The Profile: VP of Sales @ Outreach.io

AH: We've all had to fire someone whom we thought would be a rockstar. I mean they CRUSHED it at their last job, so why wouldn't they do the same at our company?

MK: In my experience, experienced reps have become good at managing a pipeline and replacing what has dropped out. Unfortunately, that is a very different skill set than building a pipeline from scratch. When, for years, you have just stewarded your pipeline, you lose the grind, determination, and fortitude to build a pipeline from scratch. It's too much cold calling, too much rejection. Also, a great rep has stories, tribal knowledge, experiences he/she has developed over time that are not transferrable to a new sales role, in many cases. I, also, think reps are overwhelmed with new processes, systems, tools, and knowledge. Hard to build a pipe and learn all the new stuff when all you've had to do for years is manage a pipeline.

AH: Given that there is data to suggest that sales experience is not the end-all-be-all data point to predicting sales outcomes, why do you think so many hiring managers still use that data point as a crutch for building a sales team?

MK: Past performance is the only quantitative, hard evidence you have to predict an unknown future. It still needs to be used, must be used, but it can't be a crutch. Mike Wallace as an All-Pro receiver with the Steelers, but he sucked with the Dolphins and Vikings. Fantasy team owners thought he'd still kill it with those new teams just bc they looked at previous stats. Past performance indicates a high likelihood of potential, and if you don't have, at least, potential, success will be hard. So to answer directly, managers SHOULD look at past performance to see if a rep has potential to be a top performer.

AH: How does someone new to the industry identify the difference between a thought leader who is pumping out relevant content and someone who is pumping out content moreso because they are trying to build a personal brand?

MK: Haha - make them open up their shop and show you they practice what they preach. I'll BEG someone to come to our State College office and see that we use our tool 100%, we push the envelope of what it can do, and we are in complete alignment with anything I've ever said publicly about our process/results. If I want to "the other guys" (and I have people that I talk to who get to peek behind those curtains), they are running like anybody else, and eat their own dog food. We eat the dog food before we sell it. That's how you know the difference.  

AH: Mark you've been at this game for a while. In your own sales career, if you had to do it all over again, would you change anything? And why?

MK: I'd learn the value of shutting up faster.

I'd become a better student faster.

I'd see the value of negotiating well faster.

I wished I'd have understood how my expectations cloud everything I hear/perceive/distill/infer from a situation.

In the beginning, wish I would have just done what I was told, copied what the best did, and not think my way was better than the way of the experienced winners.

AH: Why did you get into sales and what has you continue staying in the game?

MK: I've sold since I was a kid. I sold in high school and college. I am good at it, and I heard that you should stay in your strengths. I love that the discipline is an art and a science. I get to use both sides of my brain. For me, sales was really the only route. I want my compensation to be based on my ability to win, not on a salary slot.

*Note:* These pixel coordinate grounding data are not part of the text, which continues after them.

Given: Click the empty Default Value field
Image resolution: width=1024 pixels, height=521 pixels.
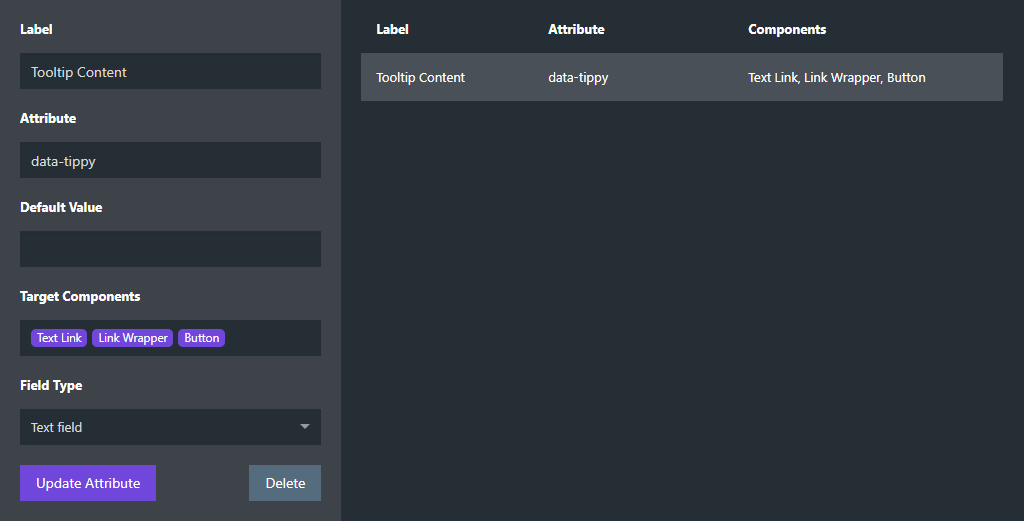Looking at the screenshot, I should point(170,249).
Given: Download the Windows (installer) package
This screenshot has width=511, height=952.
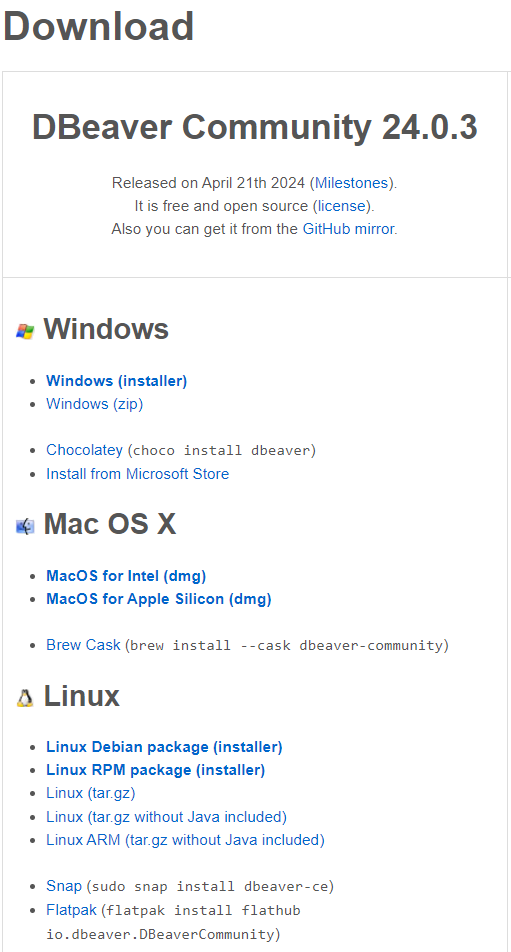Looking at the screenshot, I should tap(117, 381).
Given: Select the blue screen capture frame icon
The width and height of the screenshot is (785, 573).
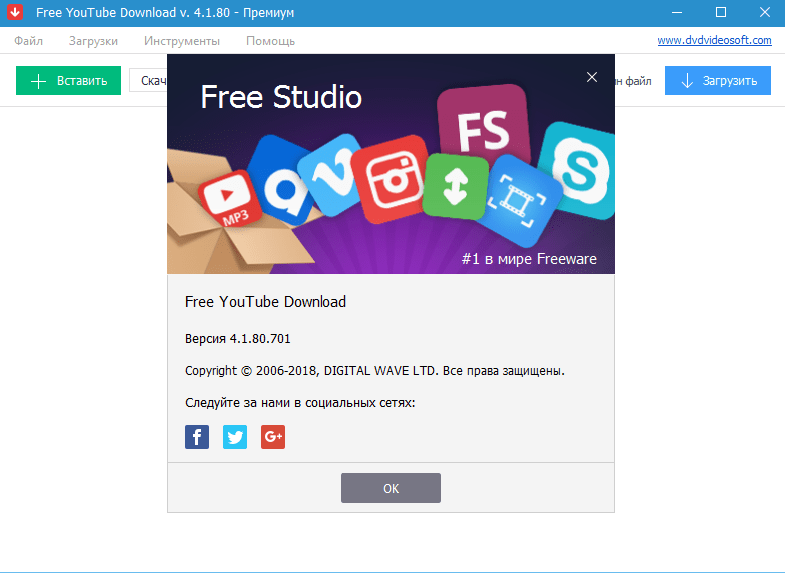Looking at the screenshot, I should [516, 198].
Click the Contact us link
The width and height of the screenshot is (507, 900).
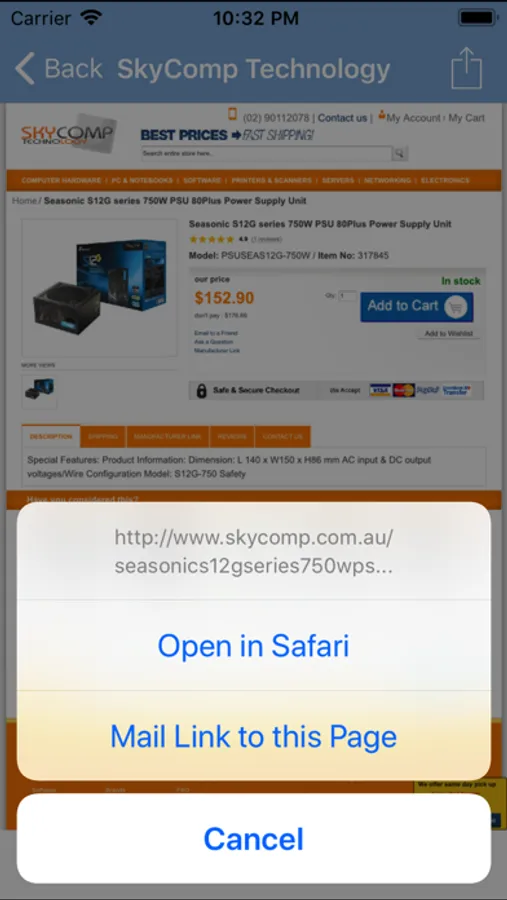[342, 118]
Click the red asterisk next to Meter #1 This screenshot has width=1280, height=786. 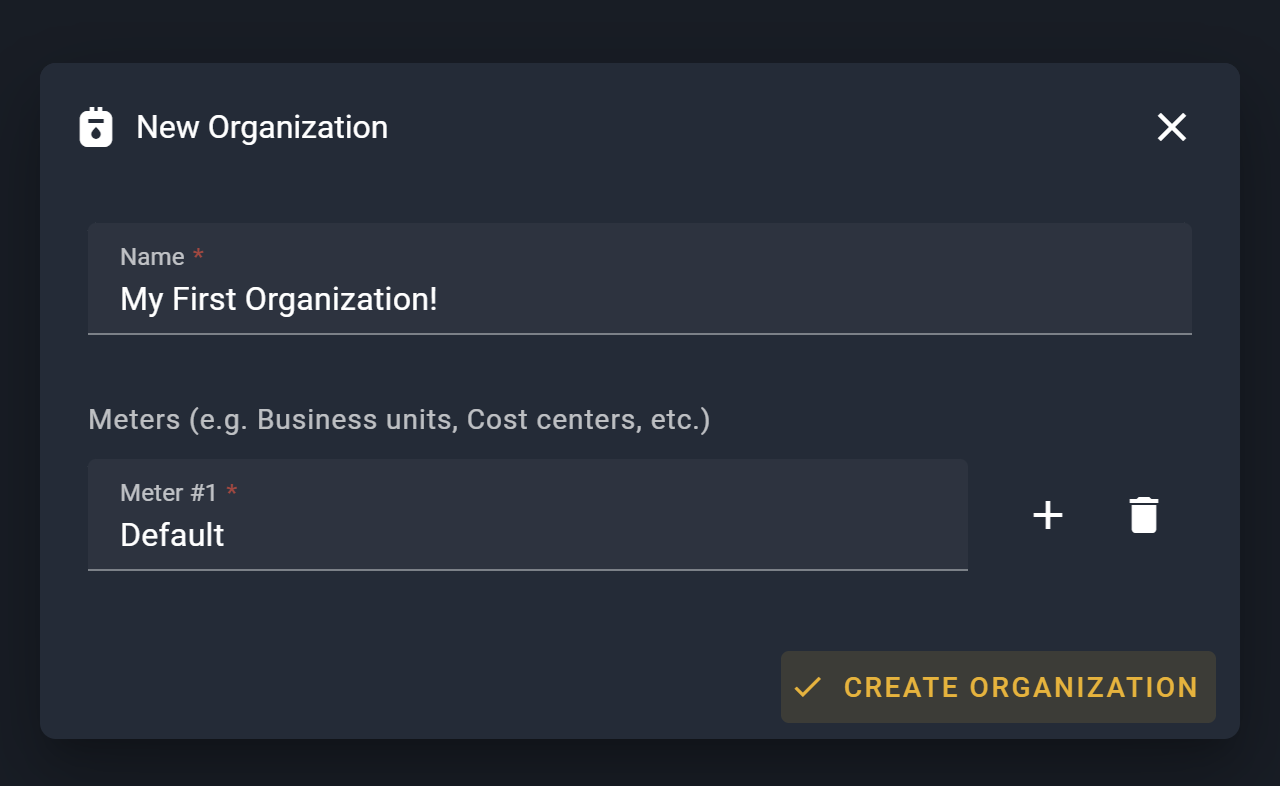232,492
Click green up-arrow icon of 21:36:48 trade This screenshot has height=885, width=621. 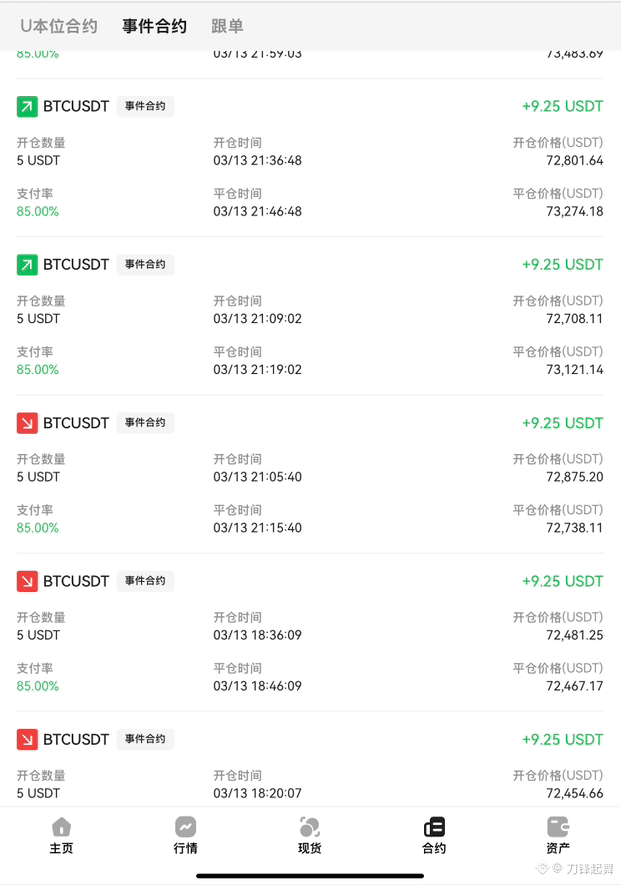27,106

AH: You've had to hire a lot of people has you've scaled the sales team at Outreach. What are the traits that you look for in a candidate that are meaningful and translate to a successful hire?

MK: Well documented:

  1. Hard work - can't teach it. gotta have it. will you make 100 calls if it takes that to be successful?
  2. Desire to win - can't teach it. gotta have it. will you give up or will you push through?
  3. Audible ready - can you handle the on-the-spot decision-making required to help people see how you can help them
  4. POSSIBLE NEW ONE - can you talk shop? are you well-versed enough to add value to a person even if they don't buy

To be great at sales:

  1. Curiosity - best way to get focus onto the prospect. natural curiosity gets you to pain. pain gets you to paid.
  2. Effort - hard work (see above)
  3. Ability to make connections - you've got to be able to take what you know about your product and help a prospect connect their pain/challenge to it

AH: What's the biggest failure you've experienced in your sales career?

MK: My last job. I thought I had insulated my sales team from organization-wide layoffs. I thought I had driven us to results that would keep my people safe. I failed many of them as most lost their jobs in a strategic change. Horrible. 

I learned that your leadership and corporate strategy are things you can't control. If you are worried about the decisions being made and the people making them, RUN! Find smart, determined, gritty people that are more resigned to failures leading to success than blaming everyone else for bad ideas, decision, and strategy.

AH: If you could give one piece of advice to any entry-level sales person what would it be?

MK: Sit next to the best person, take them to lunch, find out what they do and do that exactly. Don't make it better, don't over think it. Just do it.